In previous blog I have tried to explain the OBIA customization types and its impacts on various components of the solution, I have also covered database objects database objects modification standard practices and guidelines such as tables, columns and indexes in my second blog of the series.
You can find out the previous blogs at: link to blogs
Oracle Business Intelligence Application 7.9.6.3 Customization Types, Tips and Best Practice Guidelines – Part A
Oracle BI Apps 7.9.6.3 Tips and Best Practice Guidelines for Customization ( Database Objects)– Part B
In this blog my focus would be more on Informatica modification standard practices and guidelines such as mappings, map-lets and sessions. I would include ODI may be in future blog, the focus area of this blog is Informatica only.
Why Standards and Guidelines? –The standard and guidelines for Informatica folders, mappings, mapplets and sessions is for better manageability and simplify the future upgrades. In long term it would help to reduce the application day to day cost and successive upgrades.
Informatica Folder Structures
The Informatica repository is designed into mapping folders. There is a different folder for each source adapter which is prefixed with ‘SDE’. These represent the Source Dependant Extracts from the ERP system of your source system to the Business Analytics Warehouse staging tables.
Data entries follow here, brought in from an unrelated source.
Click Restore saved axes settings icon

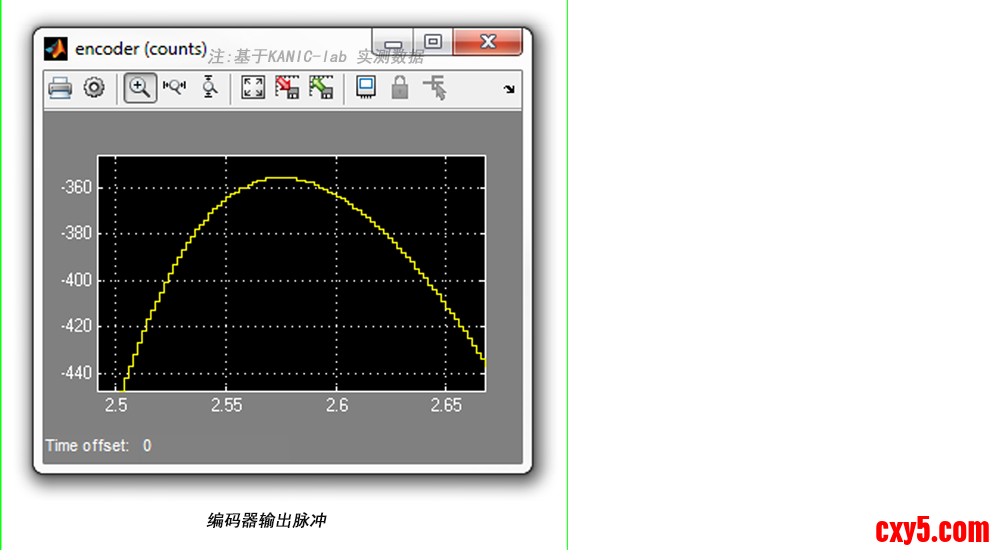pyautogui.click(x=321, y=88)
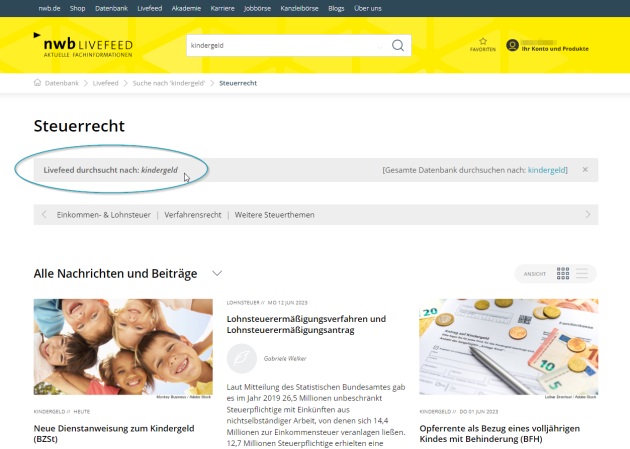Go to nwb Livefeed logo home
630x449 pixels.
point(83,45)
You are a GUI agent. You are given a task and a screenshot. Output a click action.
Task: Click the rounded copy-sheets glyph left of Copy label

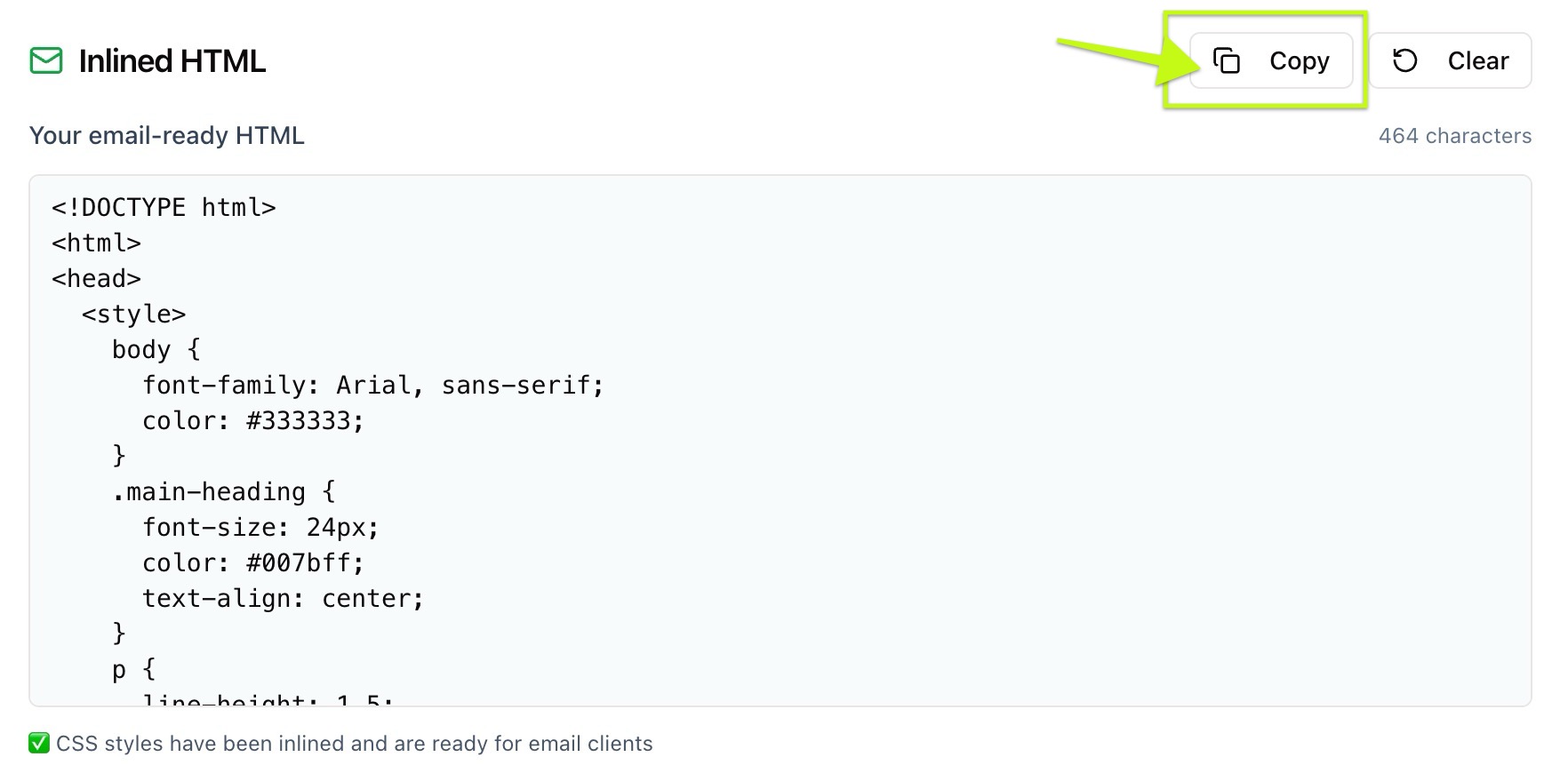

There are 2 folders, ‘SIL_Vert’ and ‘SILOS’, that represent the Source Independent Loads ETL mappings from the staging to the Data Warehouse schema.
There is another folder ‘PLP’, which represents the Post Load Process ETL mappings which do aggregations, snapshots, cross subject area relationship updates and update flags etc after completion of Source Independent Loads ETL mappings.
OOTB folders related to E-Business Suite source
The following folders are used for the typical E-Business implementation project:
SDE_ORAR11510_Adaptor - Source Dependant Extracts from the E-Business Source System 11.5.1.0
SILOS - Source Independent Loads from staging to Data Warehouse schema.
PLP - Post Load Process for aggregations, snapshots etc
No change should be allowed to be done in the OOTB Folders. Treat this as a MUST requirement, any change should be carefully recorded (Best Practice ETL1)
Why? To maintain OOTB intact is very important which would help with better ETL content manageability and future upgrades. Folder may be overwritten in future upgrades. Careful recording of customization is useful for re-application if required.
Custom folders related to E-Business Suite source
So the best option is to create custom folders. The following custom folders are to be created for the typical E-Business implementation project:
Custom_SDE_ORAR11510_Adaptor - Source Dependant Extracts from the E-Business Source System 11.5.1.0 for custom process (modified from the existing one or newly designed)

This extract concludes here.